Gareth und Gaheris hatten eine Zeit lang versucht, ihren Bruder von diesem unwürdigen Tun abzuhalten, doch es war, als ob der Alkohol jeden Lebenswillen des immer fettleibiger werdenden Mannes fortgespült hätte.
Es war ein wahrhaft entwürdigendes Schauspiel, das Gawains Knappe Benedict mit kühlem Blick und wachsender Verachtung verfolgt hatte. Der Respekt für seinen Herrn war ihm schon vor längerer Zeit abhanden gekommen, und das Mitleid, das ihm von einigen anderen Knappen entgegengebracht wurde, hatte die Sache keineswegs besser für ihn gemacht.
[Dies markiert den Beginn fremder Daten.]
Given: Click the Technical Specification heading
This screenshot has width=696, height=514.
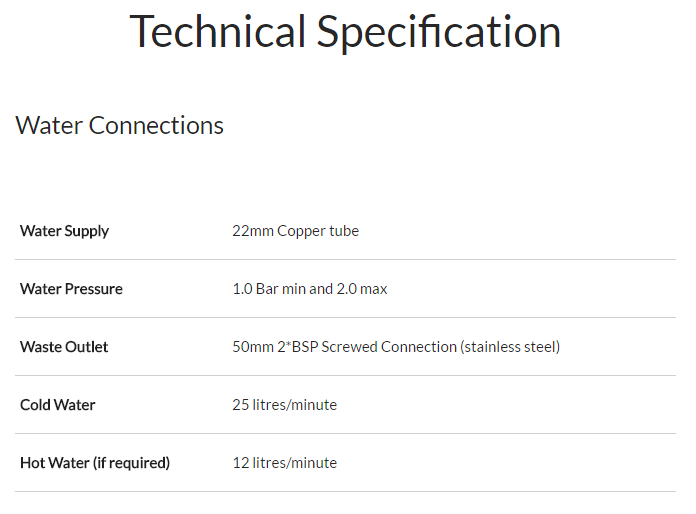Looking at the screenshot, I should [x=345, y=32].
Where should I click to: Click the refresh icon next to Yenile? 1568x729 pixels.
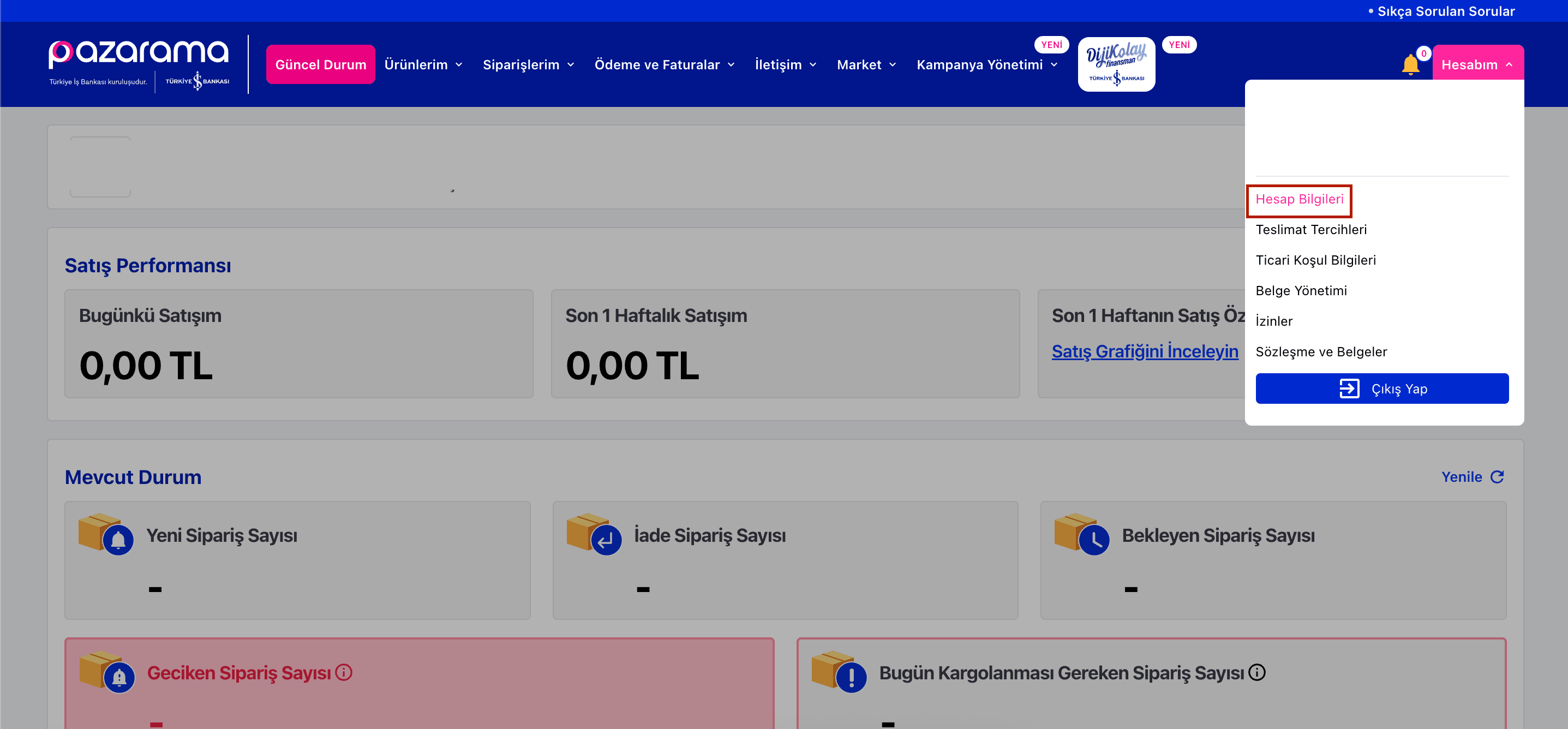point(1498,477)
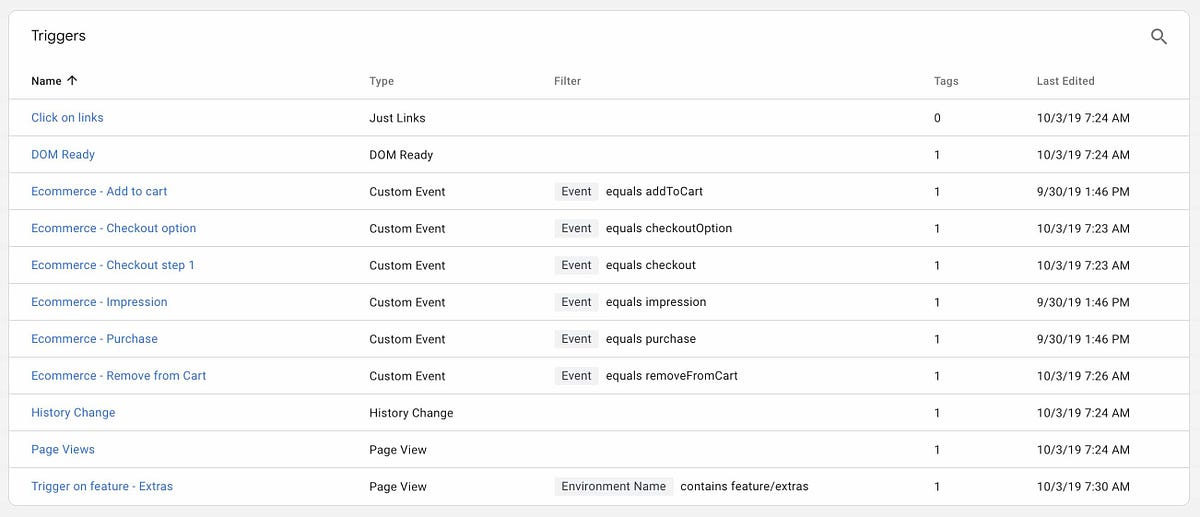
Task: Open Trigger on feature - Extras
Action: [x=102, y=487]
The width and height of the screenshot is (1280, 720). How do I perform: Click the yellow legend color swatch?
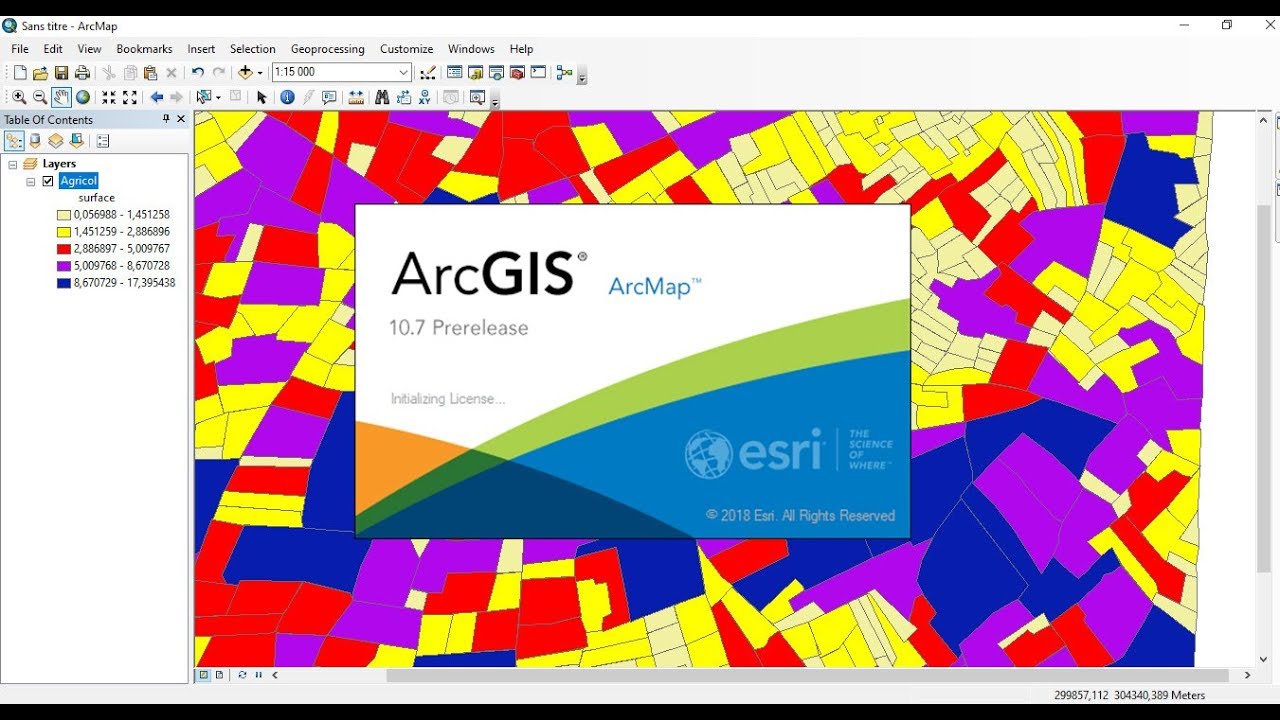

Das Maß musste für ihn voll gewesen sein, als man den sturzbetrunkenen Gawain eines Morgens lallend und singend in der Jauchegrube fand, denn am selben Tag war Benedict einfach davongeritten. Man vermutete, dass er sich auf den Weg zurück in seine schottische Heimat gemacht hatte.
Es war bezeichnend für den Zustand der Tafelrunde, dass ihn niemand aufgehalten hatte. Dass ein Knappe seinen Herrn verließ, war das größte Vergehen, dessen er sich schuldig machen konnte, und wurde hart bestraft. In besonderen Fällen drohte der Tod durch das Schwert.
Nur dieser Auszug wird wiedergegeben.